Problem requirements —
From the listing below, set down exactly each line beginning with the one containing "You are a GUI" and ending with the last.

Extracted records —
+ + +
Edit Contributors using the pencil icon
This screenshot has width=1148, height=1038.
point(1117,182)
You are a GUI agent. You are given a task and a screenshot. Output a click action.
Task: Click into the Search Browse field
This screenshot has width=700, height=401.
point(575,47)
+ + +
Completed task —
You are a GUI agent. You are given a task and a screenshot. Output a click action.
Task: Click into the Search Browse field
This screenshot has width=700, height=401.
point(575,47)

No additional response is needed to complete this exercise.